В марксистской теории общество состоит из двух частей: базы (или субструктуры ) и надстройки . Базис относится к способу производства , который включает силы и производственные отношения (например, условия труда работодатель-работник, техническое разделение труда и отношения собственности), в которые люди вступают для производства предметов первой необходимости и удобств жизни. Надстройка относится к другим отношениям и идеям общества, не имеющим прямого отношения к производству , включая его культуру , институты , роли , ритуалы , религию , средства массовой информации и государство . Отношения двух частей не являются строго однонаправленными. Надстройка может повлиять на базу. Однако влияние базы является преобладающим. [1]
Развивая наблюдения Алексиса де Токвиля , Маркс определил гражданское общество как экономическую базу, а политическое общество как политическую надстройку. [2] Маркс постулировал суть концепции базиса-надстройки в своем предисловии к « Вкладу в критику политической экономии» (1859):
В общественном производстве своего существования люди неизбежно вступают в определенные, независимые от их воли отношения, а именно в производственные отношения, соответствующие данной стадии развития их материальных производительных сил. Совокупность этих производственных отношений составляет экономическую структуру общества, реальный фундамент, на котором возникает правовая и политическая надстройка и которому соответствуют определенные формы общественного сознания . Способ производства материальной жизни обуславливает общий процесс общественной, политической и интеллектуальной жизни.

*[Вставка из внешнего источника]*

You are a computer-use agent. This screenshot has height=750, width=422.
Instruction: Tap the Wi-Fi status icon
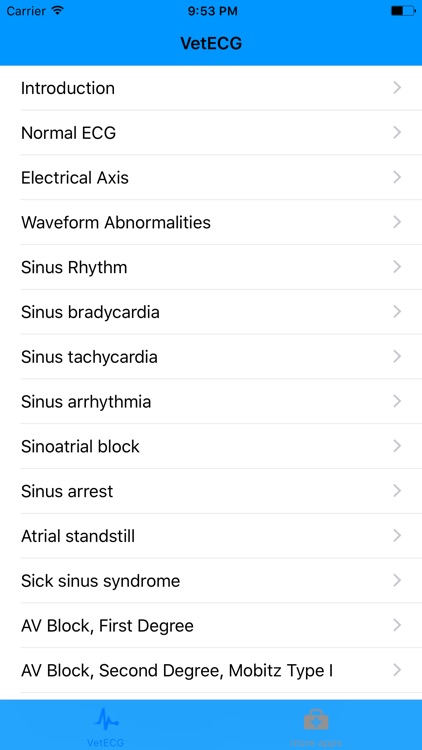[x=58, y=11]
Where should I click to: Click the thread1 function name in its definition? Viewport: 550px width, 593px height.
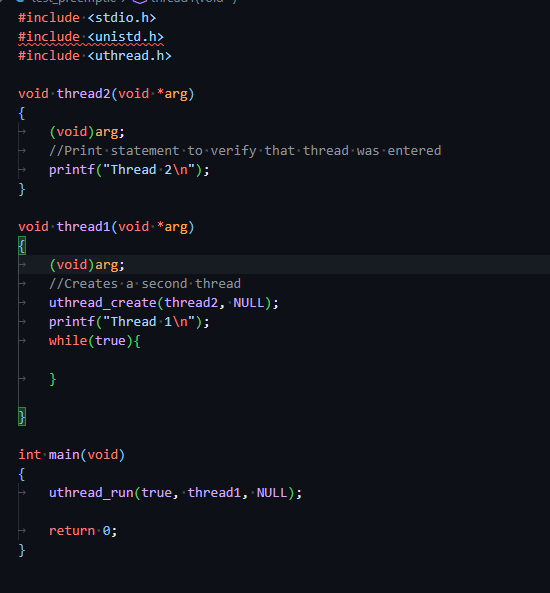tap(83, 227)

Не сознание людей определяет их существование, а их социальное существование определяет их сознание. На известной ступени развития материальные производительные силы общества приходят в противоречие с существующими производственными отношениями или — это лишь юридически выражает то же самое — с отношениями собственности, в рамках которых они действовали до сих пор. Из форм развития производительных сил эти отношения превращаются в их оковы. Затем начинается эпоха социальной революции. Изменения в экономическом фундаменте рано или поздно приводят к преобразованию всей огромной надстройки. При изучении таких преобразований всегда необходимо различать материальное преобразование экономических условий производства, которое можно определить с естественнонаучной точностью, и правовое, политическое, религиозное, художественное или философское, короче говоря, идеологическое. формы, в которых люди осознают этот конфликт и борются с ним. Как нельзя судить о человеке по тому, что он думает о себе, так и о таком периоде трансформации нельзя судить по его сознанию, а, наоборот, это сознание должно быть объяснено из противоречий материальной жизни, из существующего конфликта. между общественными производительными силами и производственными отношениями. [3]

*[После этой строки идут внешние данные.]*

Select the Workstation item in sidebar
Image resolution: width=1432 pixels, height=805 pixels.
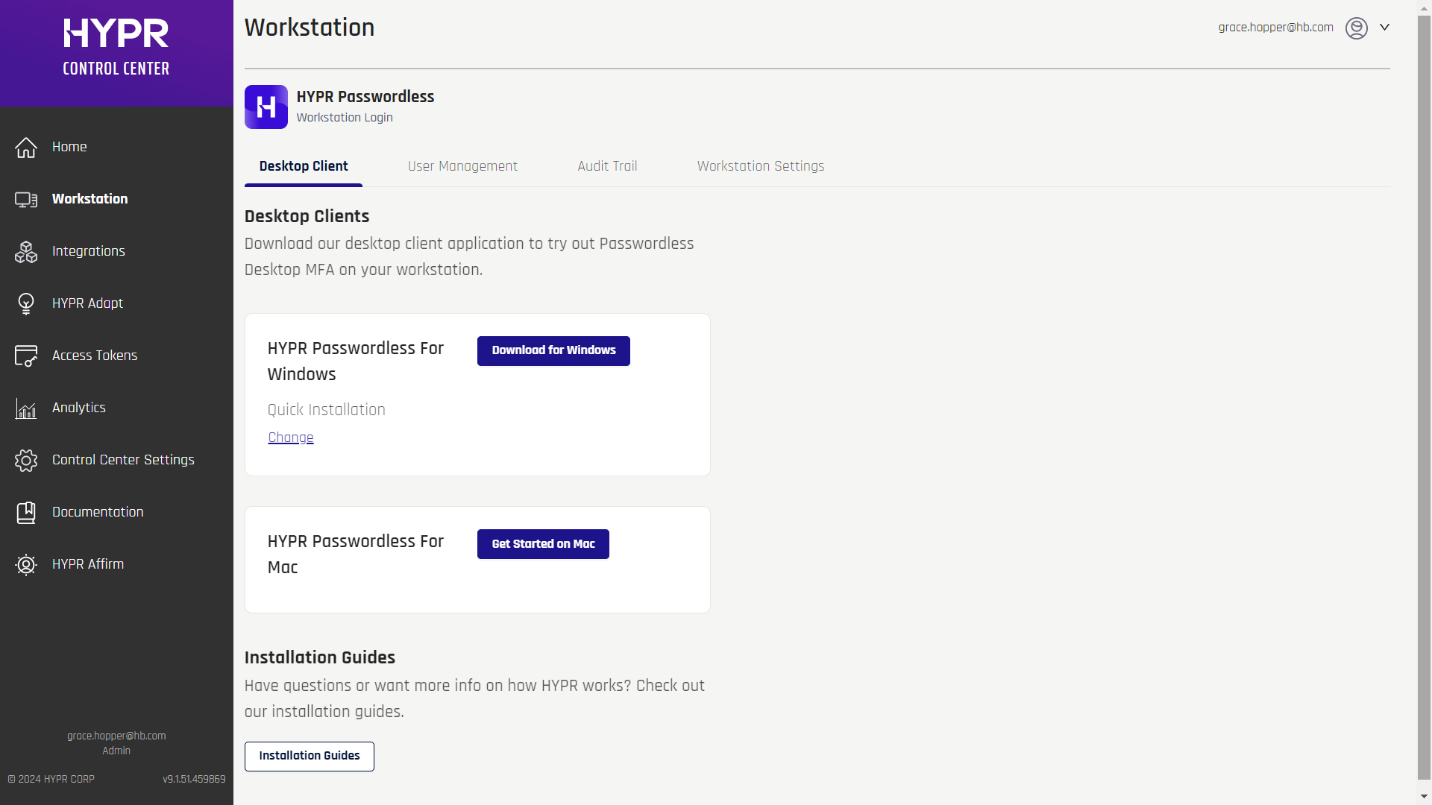[x=90, y=199]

Однако аксиома Маркса «базис определяет надстройку» требует оговорок:
Теорию базиса и надстройки Маркса можно найти в дисциплинах политологии , социологии , антропологии и психологии , используемых учеными-марксистами. В рамках этих дисциплин отношения базис-надстройка и содержание каждой из них могут принимать разные формы.
Среди марксистов сама концепция «базы и надстройки» вызывает споры. Историк Э. П. Томпсон утверждает, что:
Тем временем в серьезных интеллектуальных кругах споры о базисе/надстройке продолжаются и продолжаются ... Развивается целый континент дискурса с его столичными центрами и виллами в горах, который опирается не на твердый земной шар исторических событий. доказательства, но на шаткой точке натянутой метафоры. [5]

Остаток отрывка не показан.